Please restate, word for word, the lines below that begin at the one with "EN (1428, 44)" and end at the one with "[Facebook Classic] (701, 2512)". Leave out all other lines.

##### Provided records #####

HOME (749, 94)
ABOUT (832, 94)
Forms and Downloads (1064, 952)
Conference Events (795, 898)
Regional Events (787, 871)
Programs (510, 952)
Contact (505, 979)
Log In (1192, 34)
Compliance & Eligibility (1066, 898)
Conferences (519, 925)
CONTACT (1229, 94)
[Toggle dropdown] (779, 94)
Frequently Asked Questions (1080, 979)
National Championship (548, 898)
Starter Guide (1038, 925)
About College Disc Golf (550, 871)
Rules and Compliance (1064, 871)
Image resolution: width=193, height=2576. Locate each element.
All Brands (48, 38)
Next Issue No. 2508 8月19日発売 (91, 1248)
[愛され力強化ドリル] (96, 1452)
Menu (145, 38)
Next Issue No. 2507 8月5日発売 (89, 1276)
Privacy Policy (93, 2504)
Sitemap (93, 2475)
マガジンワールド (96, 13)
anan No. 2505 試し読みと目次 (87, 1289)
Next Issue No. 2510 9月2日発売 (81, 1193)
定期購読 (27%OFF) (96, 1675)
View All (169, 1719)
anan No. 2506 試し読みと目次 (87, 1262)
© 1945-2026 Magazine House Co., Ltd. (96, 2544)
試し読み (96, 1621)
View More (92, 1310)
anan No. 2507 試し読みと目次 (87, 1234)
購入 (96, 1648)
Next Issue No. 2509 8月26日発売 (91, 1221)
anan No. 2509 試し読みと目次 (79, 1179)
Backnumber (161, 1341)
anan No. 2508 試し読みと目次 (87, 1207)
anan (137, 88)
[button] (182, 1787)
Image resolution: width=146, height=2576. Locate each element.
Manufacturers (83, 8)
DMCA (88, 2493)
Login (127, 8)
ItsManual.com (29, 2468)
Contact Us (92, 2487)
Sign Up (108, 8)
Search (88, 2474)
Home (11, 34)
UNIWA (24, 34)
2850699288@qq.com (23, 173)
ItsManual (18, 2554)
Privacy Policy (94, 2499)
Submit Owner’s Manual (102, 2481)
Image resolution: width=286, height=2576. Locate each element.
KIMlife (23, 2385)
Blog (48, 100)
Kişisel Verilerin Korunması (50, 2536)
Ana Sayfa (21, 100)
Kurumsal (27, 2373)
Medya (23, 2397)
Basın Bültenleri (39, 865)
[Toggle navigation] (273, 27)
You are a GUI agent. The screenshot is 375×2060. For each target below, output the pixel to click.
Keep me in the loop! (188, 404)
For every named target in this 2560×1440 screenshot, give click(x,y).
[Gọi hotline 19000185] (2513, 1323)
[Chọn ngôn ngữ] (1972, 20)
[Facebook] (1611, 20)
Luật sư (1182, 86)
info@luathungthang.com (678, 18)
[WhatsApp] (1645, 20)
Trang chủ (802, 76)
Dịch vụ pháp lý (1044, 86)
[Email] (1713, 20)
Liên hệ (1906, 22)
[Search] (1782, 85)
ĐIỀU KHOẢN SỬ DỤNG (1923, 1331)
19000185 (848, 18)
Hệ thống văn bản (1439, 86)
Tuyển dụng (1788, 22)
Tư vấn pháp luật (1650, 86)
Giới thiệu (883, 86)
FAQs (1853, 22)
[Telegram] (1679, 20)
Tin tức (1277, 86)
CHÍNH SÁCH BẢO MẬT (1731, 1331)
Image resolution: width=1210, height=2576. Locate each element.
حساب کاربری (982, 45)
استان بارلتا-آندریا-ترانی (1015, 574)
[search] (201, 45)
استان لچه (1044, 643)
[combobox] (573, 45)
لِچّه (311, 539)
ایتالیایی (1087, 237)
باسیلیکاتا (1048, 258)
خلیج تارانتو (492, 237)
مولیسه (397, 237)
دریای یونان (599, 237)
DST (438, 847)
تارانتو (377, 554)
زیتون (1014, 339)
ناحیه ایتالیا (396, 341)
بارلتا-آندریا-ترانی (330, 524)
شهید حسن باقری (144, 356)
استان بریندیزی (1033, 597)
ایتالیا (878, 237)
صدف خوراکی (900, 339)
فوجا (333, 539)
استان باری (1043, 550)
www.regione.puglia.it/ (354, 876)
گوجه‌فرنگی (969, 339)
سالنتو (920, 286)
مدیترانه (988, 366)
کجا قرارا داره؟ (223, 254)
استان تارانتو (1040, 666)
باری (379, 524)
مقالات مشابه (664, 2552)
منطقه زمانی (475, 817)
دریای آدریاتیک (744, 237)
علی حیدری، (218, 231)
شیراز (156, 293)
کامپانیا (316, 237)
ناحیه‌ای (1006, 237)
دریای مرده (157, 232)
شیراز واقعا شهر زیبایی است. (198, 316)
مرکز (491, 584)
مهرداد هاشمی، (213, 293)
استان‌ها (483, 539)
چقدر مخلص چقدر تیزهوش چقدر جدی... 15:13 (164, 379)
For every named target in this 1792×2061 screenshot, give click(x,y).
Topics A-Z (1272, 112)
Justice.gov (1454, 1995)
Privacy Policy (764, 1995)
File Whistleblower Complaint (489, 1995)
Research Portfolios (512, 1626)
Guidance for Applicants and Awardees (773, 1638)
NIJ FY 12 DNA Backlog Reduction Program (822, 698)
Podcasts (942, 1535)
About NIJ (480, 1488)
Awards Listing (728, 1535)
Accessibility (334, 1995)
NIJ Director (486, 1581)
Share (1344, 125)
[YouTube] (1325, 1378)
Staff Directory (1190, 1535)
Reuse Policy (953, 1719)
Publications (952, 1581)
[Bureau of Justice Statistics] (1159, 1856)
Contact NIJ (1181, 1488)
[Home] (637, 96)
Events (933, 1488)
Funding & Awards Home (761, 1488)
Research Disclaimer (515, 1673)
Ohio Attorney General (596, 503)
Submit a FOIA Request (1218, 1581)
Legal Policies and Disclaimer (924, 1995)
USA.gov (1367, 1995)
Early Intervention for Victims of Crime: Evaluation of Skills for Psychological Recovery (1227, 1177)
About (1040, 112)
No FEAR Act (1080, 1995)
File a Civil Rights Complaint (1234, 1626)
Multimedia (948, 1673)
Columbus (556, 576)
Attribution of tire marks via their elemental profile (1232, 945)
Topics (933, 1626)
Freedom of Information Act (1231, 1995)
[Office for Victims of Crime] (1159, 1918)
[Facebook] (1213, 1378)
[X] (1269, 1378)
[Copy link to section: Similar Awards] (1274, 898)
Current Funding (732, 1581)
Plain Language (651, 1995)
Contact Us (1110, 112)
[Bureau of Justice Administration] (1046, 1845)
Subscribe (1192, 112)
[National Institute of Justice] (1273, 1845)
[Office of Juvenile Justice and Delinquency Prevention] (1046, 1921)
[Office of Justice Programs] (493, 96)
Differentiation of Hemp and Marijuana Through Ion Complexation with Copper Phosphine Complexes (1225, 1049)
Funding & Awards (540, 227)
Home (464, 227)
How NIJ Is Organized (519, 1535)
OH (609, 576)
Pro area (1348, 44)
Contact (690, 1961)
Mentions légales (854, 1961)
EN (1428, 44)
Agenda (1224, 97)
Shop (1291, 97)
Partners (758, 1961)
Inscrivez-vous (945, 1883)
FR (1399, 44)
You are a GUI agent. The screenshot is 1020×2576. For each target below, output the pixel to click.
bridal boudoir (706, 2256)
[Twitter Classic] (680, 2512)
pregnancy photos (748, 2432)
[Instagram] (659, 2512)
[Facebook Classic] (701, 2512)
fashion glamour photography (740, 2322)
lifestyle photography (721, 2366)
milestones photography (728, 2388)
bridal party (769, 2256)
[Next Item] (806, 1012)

#####

> [Response]:
EN (1428, 44)
Agenda (1224, 97)
Shop (1291, 97)
Partners (758, 1961)
Inscrivez-vous (945, 1883)
FR (1399, 44)
You are a GUI agent. The screenshot is 1020×2576. For each target below, output the pixel to click.
bridal boudoir (706, 2256)
[Twitter Classic] (680, 2512)
pregnancy photos (748, 2432)
[Instagram] (659, 2512)
[Facebook Classic] (701, 2512)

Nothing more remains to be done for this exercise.